Tuesday, January 23, 2007

Jennifer Garrison Introduces School Funding Bill

WKSU ran a story tonight on "Your Way Home" that State Rep. Jennifer Garrison (D-Marietta) has introduced a school funding bill. It doesn't purport to reform school funding. Instead, according to the story, it would provide funds to all school districts for all-day kindergarten and would increase parity aid to property-poor districts. As of tonight, the podcast on 'KSU is all I can find on the matter.

Interestingly, this occurs the same day the Marietta School Board announced it would put two levies on the ballot in part to offer all-day kindergarten. The 'KSU story notes that beyond Marietta, Garrison's district includes many of the poorest rural districts in the state.

This has been percolating for a while. On the surface, it seems like a decent start. Certainly, all-day K is one reform with wide support from all sides of the education debate. Until I see the details, I will refrain from calling it devil-free. The problem is that many districts with large populations of economically disadvantaged kids already provide with Povert-Based Assistance money. Akron and the rest of the "Big 8" are among them. If Garrison's plan results in comensurate cut to PBA, it's at best a wash for urban districts. I haven't seen the numbers, but have been told that some urbans could actually see net cuts because of some wrinkles in the school funding formula.

Meanwhile, the parity aid idea does nothing for urbans.
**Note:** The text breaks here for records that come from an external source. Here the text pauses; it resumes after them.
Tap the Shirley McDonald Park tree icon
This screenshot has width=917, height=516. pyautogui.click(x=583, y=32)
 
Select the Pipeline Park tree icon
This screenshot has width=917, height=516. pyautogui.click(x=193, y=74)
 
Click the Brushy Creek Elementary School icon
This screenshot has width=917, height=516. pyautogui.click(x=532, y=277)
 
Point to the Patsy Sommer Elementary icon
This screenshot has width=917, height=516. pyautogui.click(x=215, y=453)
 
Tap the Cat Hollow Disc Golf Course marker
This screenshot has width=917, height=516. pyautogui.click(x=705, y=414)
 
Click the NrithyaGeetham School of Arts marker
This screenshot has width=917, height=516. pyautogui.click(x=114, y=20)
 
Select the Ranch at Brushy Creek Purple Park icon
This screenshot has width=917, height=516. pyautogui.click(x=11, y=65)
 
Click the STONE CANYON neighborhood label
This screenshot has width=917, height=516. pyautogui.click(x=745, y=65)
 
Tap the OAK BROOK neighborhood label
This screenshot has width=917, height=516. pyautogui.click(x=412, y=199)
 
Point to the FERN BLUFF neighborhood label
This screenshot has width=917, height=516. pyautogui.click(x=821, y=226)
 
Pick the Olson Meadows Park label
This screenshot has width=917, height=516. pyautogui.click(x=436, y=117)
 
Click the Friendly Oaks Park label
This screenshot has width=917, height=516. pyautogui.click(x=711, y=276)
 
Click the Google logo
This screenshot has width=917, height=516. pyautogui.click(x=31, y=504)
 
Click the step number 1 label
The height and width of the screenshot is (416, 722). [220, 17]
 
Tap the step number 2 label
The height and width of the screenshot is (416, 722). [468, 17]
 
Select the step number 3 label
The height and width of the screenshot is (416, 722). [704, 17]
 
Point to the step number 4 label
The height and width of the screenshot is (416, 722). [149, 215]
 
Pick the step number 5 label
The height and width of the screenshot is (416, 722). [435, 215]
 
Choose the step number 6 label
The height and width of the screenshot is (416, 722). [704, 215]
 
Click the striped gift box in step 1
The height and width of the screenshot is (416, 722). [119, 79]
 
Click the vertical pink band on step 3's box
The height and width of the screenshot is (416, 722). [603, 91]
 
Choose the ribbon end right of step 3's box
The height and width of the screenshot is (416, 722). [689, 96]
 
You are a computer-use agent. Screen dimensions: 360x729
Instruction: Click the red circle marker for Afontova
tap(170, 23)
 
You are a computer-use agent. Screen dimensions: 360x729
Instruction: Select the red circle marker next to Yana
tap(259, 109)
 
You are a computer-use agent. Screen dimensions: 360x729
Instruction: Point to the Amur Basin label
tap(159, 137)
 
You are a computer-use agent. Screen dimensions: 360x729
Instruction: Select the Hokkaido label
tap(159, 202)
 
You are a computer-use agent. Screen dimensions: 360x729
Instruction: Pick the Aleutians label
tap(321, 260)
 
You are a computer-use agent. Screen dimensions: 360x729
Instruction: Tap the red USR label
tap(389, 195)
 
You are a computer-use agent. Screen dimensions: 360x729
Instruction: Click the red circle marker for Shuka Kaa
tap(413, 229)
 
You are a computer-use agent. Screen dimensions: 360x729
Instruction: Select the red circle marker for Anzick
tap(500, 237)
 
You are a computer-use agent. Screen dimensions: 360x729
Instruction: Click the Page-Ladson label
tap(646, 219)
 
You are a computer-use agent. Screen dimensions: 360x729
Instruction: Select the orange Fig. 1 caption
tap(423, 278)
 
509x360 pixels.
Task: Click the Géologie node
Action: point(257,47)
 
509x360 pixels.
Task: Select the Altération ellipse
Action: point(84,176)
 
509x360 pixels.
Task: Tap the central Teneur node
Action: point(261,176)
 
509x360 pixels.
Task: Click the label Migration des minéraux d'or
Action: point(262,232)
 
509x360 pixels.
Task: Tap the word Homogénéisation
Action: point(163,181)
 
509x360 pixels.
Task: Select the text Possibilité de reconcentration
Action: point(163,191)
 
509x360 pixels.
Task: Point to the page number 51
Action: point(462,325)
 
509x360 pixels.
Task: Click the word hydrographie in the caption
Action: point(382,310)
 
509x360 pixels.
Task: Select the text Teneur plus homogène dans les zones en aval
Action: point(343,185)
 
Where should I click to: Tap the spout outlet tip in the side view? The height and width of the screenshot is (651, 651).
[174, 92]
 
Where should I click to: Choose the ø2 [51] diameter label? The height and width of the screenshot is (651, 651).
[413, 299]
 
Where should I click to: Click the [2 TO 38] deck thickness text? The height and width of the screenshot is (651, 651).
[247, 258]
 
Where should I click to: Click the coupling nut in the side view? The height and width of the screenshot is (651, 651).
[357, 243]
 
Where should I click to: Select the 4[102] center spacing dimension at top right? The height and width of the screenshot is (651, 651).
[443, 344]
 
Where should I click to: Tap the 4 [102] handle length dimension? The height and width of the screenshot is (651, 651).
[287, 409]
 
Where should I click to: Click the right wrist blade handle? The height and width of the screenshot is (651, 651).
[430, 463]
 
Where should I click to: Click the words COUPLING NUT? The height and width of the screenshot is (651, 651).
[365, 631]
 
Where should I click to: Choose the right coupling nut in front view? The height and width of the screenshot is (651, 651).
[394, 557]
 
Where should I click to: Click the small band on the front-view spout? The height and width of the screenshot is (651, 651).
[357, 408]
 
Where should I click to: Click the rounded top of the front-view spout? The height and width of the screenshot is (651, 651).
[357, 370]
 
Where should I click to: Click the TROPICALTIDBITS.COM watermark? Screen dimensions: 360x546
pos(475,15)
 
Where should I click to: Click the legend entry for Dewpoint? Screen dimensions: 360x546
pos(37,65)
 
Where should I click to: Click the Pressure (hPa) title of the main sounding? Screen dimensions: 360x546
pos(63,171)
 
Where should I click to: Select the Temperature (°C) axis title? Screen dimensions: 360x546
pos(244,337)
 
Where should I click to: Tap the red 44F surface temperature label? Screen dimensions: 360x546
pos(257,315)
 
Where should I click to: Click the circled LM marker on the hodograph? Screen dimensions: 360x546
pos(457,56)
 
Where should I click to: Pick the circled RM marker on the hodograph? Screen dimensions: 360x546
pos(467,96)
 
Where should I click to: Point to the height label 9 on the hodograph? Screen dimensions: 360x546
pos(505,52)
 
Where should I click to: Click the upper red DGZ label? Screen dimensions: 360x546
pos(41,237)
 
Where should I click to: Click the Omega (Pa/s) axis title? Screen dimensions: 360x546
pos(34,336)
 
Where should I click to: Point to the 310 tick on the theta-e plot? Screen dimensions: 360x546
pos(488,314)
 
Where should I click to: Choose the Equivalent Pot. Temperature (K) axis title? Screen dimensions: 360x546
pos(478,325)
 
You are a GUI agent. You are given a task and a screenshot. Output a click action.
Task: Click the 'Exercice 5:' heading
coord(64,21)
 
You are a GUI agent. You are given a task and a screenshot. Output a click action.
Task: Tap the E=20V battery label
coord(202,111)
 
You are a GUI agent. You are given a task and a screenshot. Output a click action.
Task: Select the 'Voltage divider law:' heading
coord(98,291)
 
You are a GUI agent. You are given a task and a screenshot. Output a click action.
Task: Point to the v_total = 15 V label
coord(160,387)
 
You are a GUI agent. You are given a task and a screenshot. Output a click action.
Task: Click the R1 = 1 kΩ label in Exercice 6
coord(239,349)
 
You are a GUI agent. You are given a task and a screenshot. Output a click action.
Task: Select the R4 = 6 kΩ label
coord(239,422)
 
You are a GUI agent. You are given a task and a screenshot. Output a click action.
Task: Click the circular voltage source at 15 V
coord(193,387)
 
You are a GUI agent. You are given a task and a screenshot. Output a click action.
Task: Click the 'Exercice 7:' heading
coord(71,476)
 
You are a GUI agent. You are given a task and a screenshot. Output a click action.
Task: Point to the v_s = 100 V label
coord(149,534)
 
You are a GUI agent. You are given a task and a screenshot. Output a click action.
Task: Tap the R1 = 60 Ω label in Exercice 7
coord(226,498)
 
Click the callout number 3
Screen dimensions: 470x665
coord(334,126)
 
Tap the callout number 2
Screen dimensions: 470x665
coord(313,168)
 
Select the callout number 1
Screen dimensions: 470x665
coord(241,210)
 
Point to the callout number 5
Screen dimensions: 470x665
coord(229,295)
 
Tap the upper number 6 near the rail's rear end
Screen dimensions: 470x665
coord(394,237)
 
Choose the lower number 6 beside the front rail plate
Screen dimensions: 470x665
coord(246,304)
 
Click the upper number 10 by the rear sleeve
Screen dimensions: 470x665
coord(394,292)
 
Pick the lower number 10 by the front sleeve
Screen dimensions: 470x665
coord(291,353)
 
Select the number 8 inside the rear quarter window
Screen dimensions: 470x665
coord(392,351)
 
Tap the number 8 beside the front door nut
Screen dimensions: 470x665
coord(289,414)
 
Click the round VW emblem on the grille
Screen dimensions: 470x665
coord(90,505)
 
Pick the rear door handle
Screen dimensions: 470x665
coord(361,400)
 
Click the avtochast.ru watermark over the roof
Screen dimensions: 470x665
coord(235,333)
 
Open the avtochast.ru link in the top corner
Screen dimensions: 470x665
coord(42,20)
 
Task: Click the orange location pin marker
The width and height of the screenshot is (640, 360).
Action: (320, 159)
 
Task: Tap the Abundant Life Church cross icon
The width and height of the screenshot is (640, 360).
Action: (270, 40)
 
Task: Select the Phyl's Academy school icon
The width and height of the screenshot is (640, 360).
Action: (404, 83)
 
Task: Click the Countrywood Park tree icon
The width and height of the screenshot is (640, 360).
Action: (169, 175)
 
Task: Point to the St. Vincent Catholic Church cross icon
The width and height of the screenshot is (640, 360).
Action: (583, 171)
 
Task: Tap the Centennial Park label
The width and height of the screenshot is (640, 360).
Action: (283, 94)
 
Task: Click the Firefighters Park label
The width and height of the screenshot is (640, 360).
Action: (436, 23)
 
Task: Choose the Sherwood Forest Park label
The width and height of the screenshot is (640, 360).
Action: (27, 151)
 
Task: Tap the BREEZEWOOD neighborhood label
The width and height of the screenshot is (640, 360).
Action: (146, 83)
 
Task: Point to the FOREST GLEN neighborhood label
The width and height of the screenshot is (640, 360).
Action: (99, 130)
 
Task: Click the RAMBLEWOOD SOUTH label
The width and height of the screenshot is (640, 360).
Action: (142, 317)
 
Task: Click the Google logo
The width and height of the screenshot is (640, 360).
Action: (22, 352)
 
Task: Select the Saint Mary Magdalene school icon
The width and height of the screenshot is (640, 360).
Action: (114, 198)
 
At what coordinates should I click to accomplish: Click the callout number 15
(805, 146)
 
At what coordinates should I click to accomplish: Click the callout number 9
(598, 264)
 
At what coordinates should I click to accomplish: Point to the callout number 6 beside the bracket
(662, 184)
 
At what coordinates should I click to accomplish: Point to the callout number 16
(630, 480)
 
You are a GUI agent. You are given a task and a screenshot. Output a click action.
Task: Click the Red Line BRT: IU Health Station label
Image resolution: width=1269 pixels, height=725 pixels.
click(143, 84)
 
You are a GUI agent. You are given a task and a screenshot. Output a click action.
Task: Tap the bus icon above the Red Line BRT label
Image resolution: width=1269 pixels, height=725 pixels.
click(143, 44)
At least not now. Given time and the current downward trajectory of Akron property values, who knows. But parity aid goes to property-poor districts. I has helped, though two budget cycles the GA began inexplicably giving a slice of it to charter schools (inexplicable in that charters don't receive property tax money and therefore are not affected by differing property values.)

Garrison's bill is just the beginning. Sens. Kirk Schuring (R-Canton) and Tim Grendell (R-Chesterland) have each made noises about proposing funding formula reforms. Ted's budget comes out in March, as I noted before. And if past experience is a guide, the proposed amendments will spur counterproposals in the legislature.